藤咲:特に自分たちのライヴが変わったかな、というのが大きくて。自分たちのアイディアからワンマンを作り上げたりして、自信に溢れるライヴができるようになった1年だったと思います。

蒼山:ねごと革新の年、革命の年だったと思いますね。それまでずっと"変わる""きっと変わる"と言い続けてきたけど、去年1年で"ああ、本当にこのバンドでいくんだ"という決意や確信、自分たちの音楽のやり方――時代に乗っていくんじゃなくて、これを通すんだ!という意志みたいなものが、やっとくっきり芽生えたと思います。

-時代に乗らないと、と思った時期も?

蒼山:うん、一時期は......。

藤咲:いろんなバンドと対バンしていくなかで、今のライヴの流れ......ノリのいいものとか、お客さん的にもノリたいと思っているとか......ライヴだけじゃなくて音楽の流れなのかな。1回実際やってみないとわからない、見てみないとわからないと思って、ねごともそういうところに挑戦した面もあったし。お客さんの目線になって"ライヴはどういう瞬間が楽しいのかな?"というのを曲に放り込んでみたりして。

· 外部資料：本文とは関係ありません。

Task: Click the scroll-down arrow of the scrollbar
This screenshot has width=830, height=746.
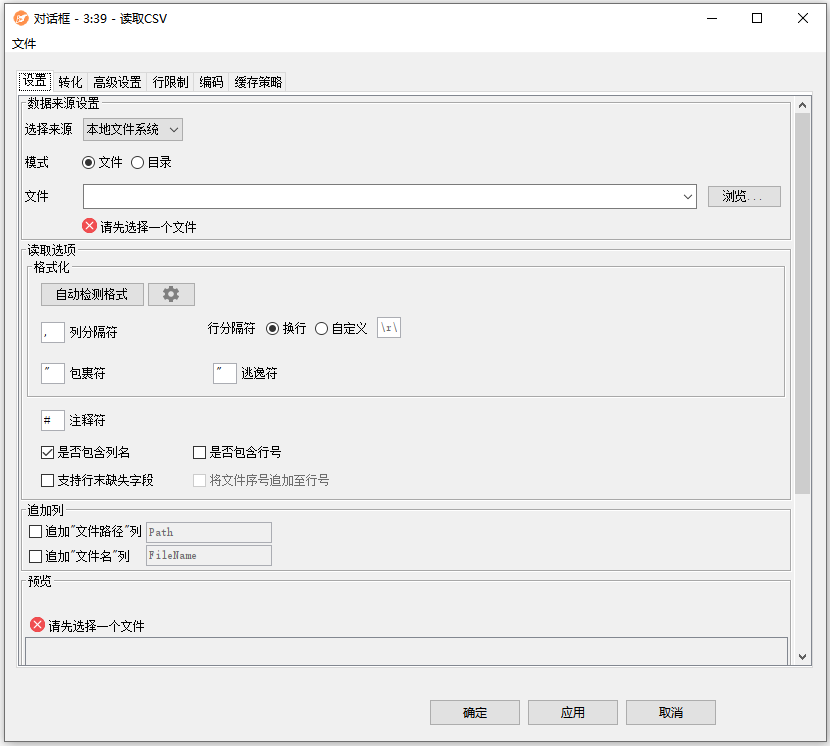Action: tap(802, 656)
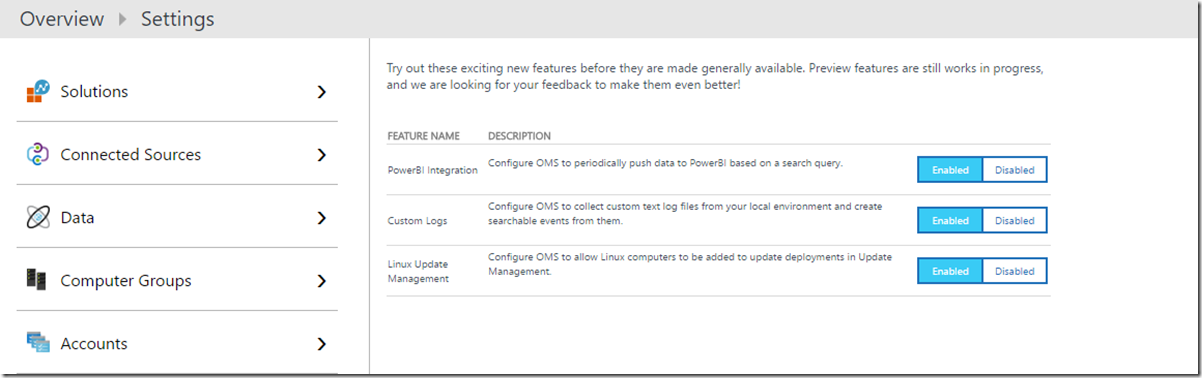Expand the Solutions chevron arrow
Viewport: 1202px width, 378px height.
pyautogui.click(x=321, y=92)
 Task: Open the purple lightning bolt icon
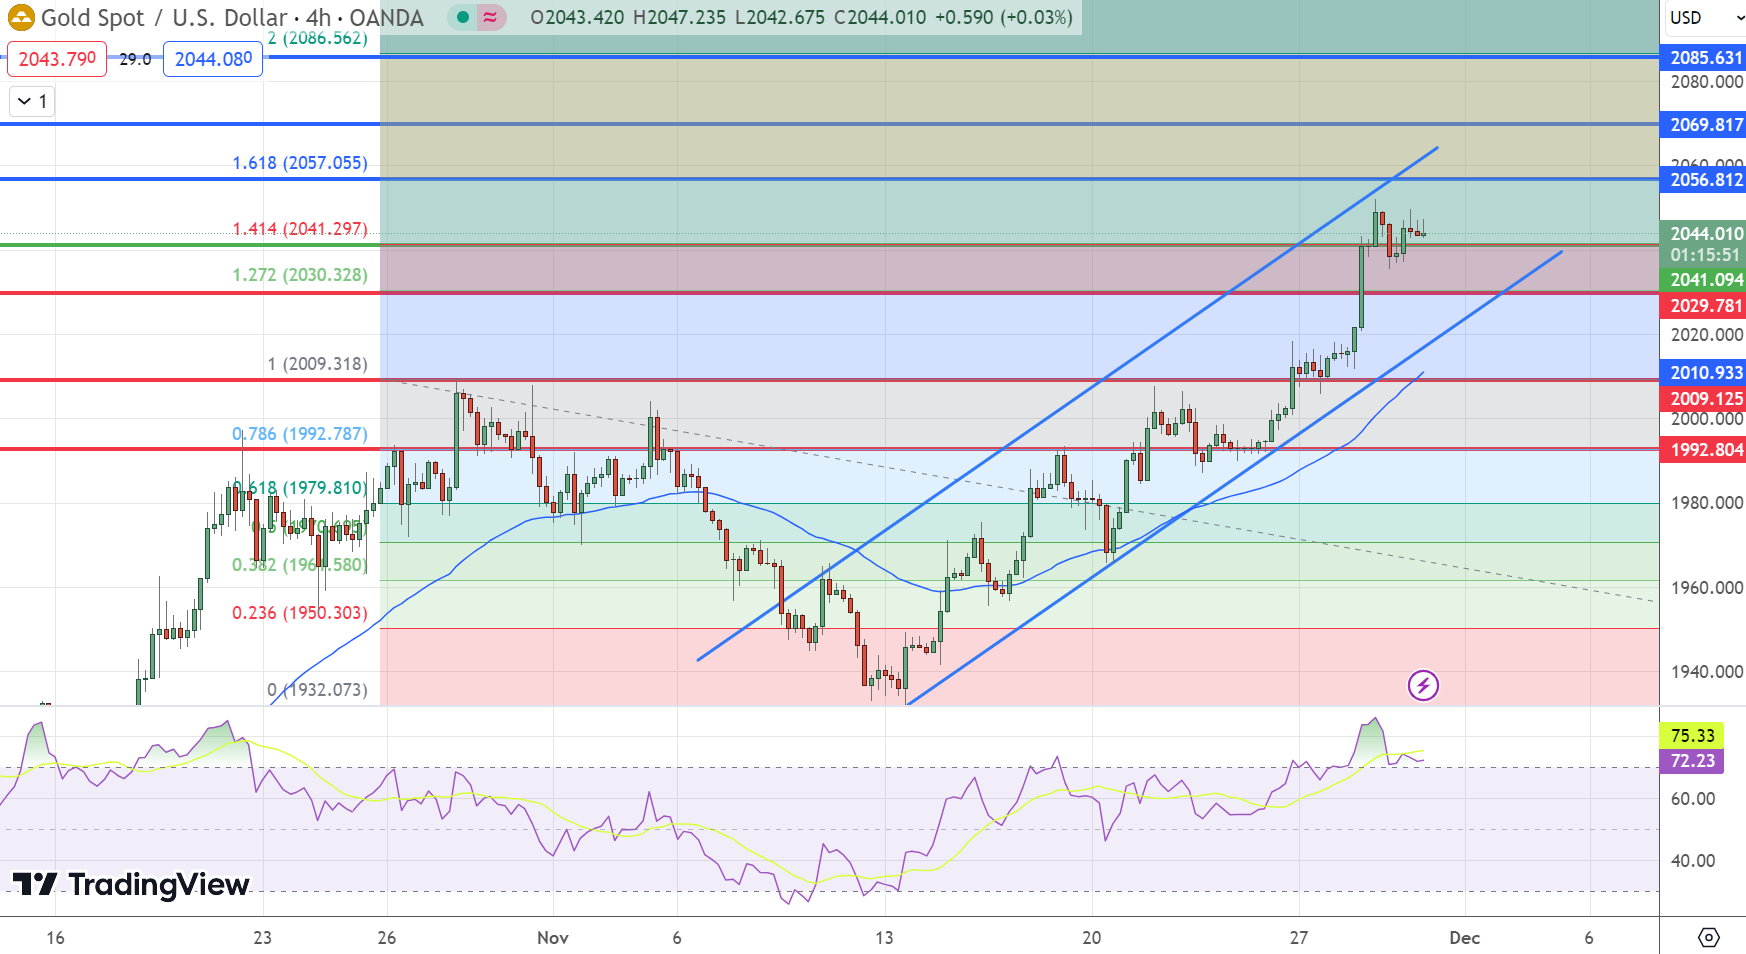[1423, 685]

沙田:時代によって盛り上げかたとか、曲の流行はありますよね。そういうものを意識するタイミングはもちろんあったんですけど、それによって自分たちの形を変えていくのは、なんかおかしいなって気づけたし。自分たちの持っている力、やりたいこと、音楽に対する愛を、もっとちゃんと素直に形にするのが、自分たちにとっても1番ナチュラルだし。ねごとはそれで進んでいけるんじゃないかなと気づくことができたんです。時代を読んでみたり、こういうバンドがいてああいうバンドもいて、と並べてみるのも面白いけど......そういう部分じゃなくて、"ねごとは今どんな音を鳴らしたいんだろう?"というのを考える時間を、自分たちでもたっぷりと設けることができて。だからこそ今、胸を張って歩き出せるアルバムができたなと思っています。

-『VISION』は特に、自分たちの好きな音、いいと思う音をちゃんと鳴らせてると思います。『5』からの約2年間と、ミニ・アルバム『"Z"OOM』とシングル2枚でちゃんと地盤を固めたからこそ辿り着いた場所ですね。

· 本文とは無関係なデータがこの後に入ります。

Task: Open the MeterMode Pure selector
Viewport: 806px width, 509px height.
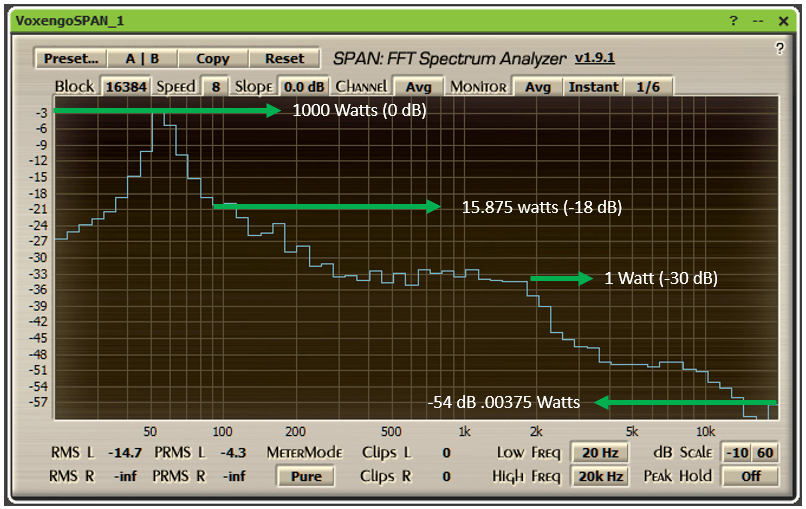Action: point(306,476)
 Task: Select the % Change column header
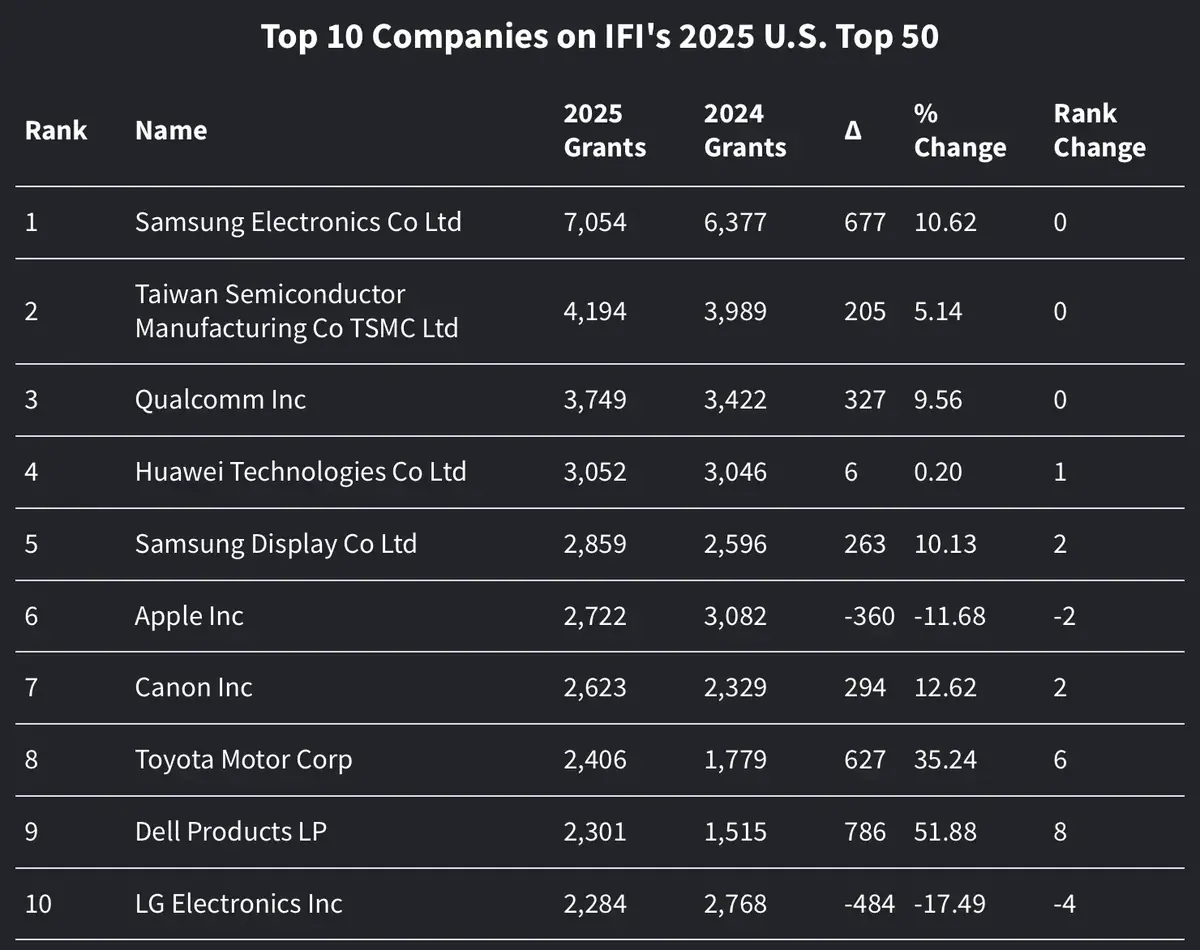tap(959, 131)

澤村:そうですね。『"Z"OOM』から来てそうな曲もあれば、新しい側面を見せる曲もあったり。

藤咲:『"Z"OOM』がなかったら今に至れなかったなって。『"Z"OOM』を作っていたときにちゃんとまた"音楽は本当に楽しいんだな"と思うことができたから、それが自信になってもう1回バンドを作り直すことができたかなあって。

-『VISION』を聴いて、『"Z"OOM』はねごとにとってとても大事な作品だったんだなと再確認したんですよね。『"Z"OOM』であれだけ楽しんで挑戦できたから、『VISION』というさらに大きな作品を作ることができたと思います。

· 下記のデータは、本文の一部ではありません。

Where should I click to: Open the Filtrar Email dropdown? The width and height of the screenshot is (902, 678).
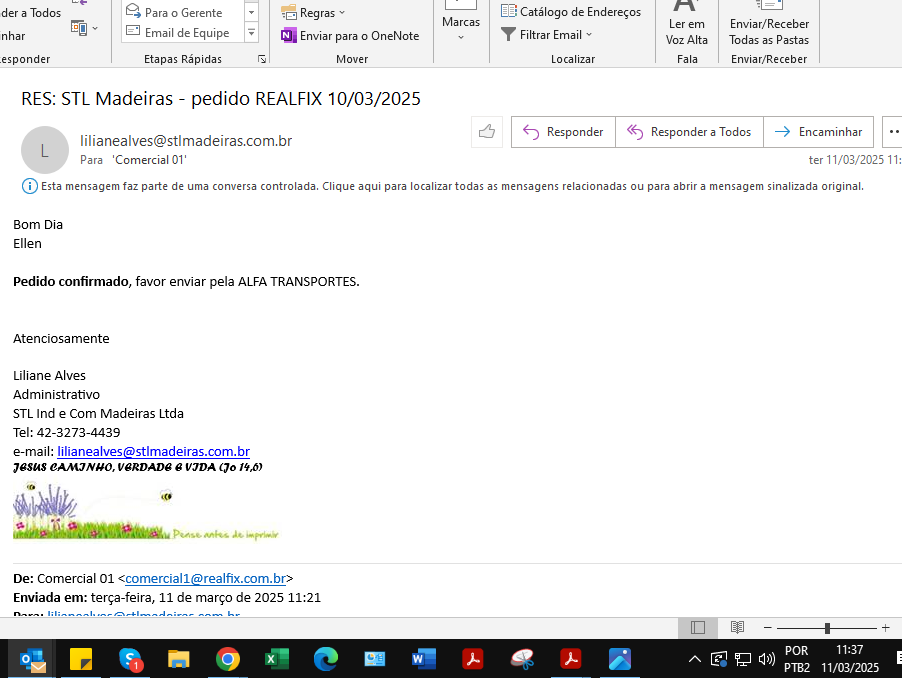[547, 35]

澤村:確かに。落ち着いているところもありつつ、攻めている感じはします。

沙田:私たちはデビューしたときは学生で、それと並行しながらバンドを続けていて......ほんっとうに常にアウトプット、アウトプットで。"これだけ出しちゃって何が残るんだろう、これからどうしよう!?"とすごく不安だったんです。でも音楽はすごく好きだし、信じたいものだったから進んでいって、2枚アルバムを出すことができて。"さあ、これから何をしよう? どういう自分たちを見せていこう?"と振り返ることができたからこそ"やりたいことを詰めていこうよ"と試行錯誤することができて。その踏み台があったからこそ、今の"ヴィジョン"が見えた。